Sabby has now been in Oman for 21 years, half of his life, and considers this as much his home as anywhere else. GoAfrica has been together for seven years. “We've been together for a long time. Some of the other bands have not been so fortunate. They've had members come and go as they got new jobs and things like that. It's always in a fluid state. The band is there but the members keep changing,” said Croyden.

“But we're very particular. For example, let's say that Croyden can't make it for a show, maybe because he's on leave or something. We won't do the show. Either we play as GoAfrica or we don't play at all. We don't have anybody to come in to cover. If it's a show we've taken and we're committed to it, in that case we will look for a replacement. Otherwise, we all play together,” said Sabby.

“For this Christmas, we're not taking any gigs because two or three of us will not be in town. We don't want to ruin the name. At the same time, we won't water down the band. We don't play with other groups. You'll find the other bands keep rotating. One day a member will play with one group, the next day with anot-her and so on. Either we all do it or we don't do it.

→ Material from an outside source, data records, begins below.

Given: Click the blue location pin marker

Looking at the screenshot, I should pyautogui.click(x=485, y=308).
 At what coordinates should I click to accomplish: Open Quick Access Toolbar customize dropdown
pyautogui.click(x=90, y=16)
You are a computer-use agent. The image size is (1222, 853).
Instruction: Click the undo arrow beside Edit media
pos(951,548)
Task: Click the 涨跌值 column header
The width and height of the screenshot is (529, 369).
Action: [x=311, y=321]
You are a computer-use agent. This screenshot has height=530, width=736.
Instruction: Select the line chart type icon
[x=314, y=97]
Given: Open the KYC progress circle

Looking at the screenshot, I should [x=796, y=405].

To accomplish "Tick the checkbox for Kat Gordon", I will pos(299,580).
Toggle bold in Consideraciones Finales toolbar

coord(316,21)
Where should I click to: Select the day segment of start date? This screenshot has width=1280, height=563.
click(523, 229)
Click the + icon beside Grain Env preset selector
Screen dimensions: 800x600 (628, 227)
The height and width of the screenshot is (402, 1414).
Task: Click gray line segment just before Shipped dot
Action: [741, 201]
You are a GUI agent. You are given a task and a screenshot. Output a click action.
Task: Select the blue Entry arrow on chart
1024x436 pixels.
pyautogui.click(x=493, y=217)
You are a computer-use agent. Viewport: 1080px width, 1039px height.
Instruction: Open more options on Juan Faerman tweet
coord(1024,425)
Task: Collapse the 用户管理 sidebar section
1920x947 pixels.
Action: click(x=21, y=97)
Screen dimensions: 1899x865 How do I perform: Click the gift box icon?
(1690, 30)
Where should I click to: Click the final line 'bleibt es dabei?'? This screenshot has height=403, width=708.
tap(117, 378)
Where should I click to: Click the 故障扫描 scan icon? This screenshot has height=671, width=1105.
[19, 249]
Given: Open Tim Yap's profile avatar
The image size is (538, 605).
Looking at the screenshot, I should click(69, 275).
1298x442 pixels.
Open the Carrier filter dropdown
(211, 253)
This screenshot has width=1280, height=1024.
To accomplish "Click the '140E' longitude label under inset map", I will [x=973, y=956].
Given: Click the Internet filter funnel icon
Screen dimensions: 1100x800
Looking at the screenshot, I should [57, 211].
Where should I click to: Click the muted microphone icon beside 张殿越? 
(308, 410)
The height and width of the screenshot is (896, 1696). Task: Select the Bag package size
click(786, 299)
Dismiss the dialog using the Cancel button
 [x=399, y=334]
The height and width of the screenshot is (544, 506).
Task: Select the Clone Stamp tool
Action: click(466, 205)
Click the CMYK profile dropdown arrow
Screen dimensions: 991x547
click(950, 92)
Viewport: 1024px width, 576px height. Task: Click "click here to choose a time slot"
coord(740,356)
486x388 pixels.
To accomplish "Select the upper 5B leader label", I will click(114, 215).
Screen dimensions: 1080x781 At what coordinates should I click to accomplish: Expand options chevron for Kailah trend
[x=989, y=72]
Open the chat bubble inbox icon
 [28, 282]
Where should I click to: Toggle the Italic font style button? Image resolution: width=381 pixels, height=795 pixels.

“We're close friends as well as being in the band. I've played with a lot of bands and we've never had that sort of a connection. We hang around together, we party together; even on holidays, we play and try to travel together. It's a very good brotherhood.” The group's repertoire includes an eclectic mix of genres – ballroom waltzes, tango, foxtrot, blues, rock 'n' roll, country, salsa, reggae and pop. “We play house gigs, corporate parties, launches, weddings and anything in between. That's why it's such a wide variety of music,” said Croyden.

With four to six gigs every month, as well as work commitments, the four get little time for practice in their studio, storeroom and office – all rolled in one – villa in Ruwi. “Now is our main time for practice – during Ramadan – because there are no gigs on. Once the season starts, it's very difficult. We just don't have the time with gigs and our day jobs,” Sabby said.

The band’s future plans include at least one more Christmas album. “These seem to be popular. We normally do covers, changing things around and doing it in our own style. We've been looking for mostly Caribbean, soca carols with a reggae feel. Cliffy does a lot of compositions as well, so we're hoping to have another of our own albums one day with our own songs. You need to have a lot of time for that. It doesn't happen overnight,” the lead guitarist said.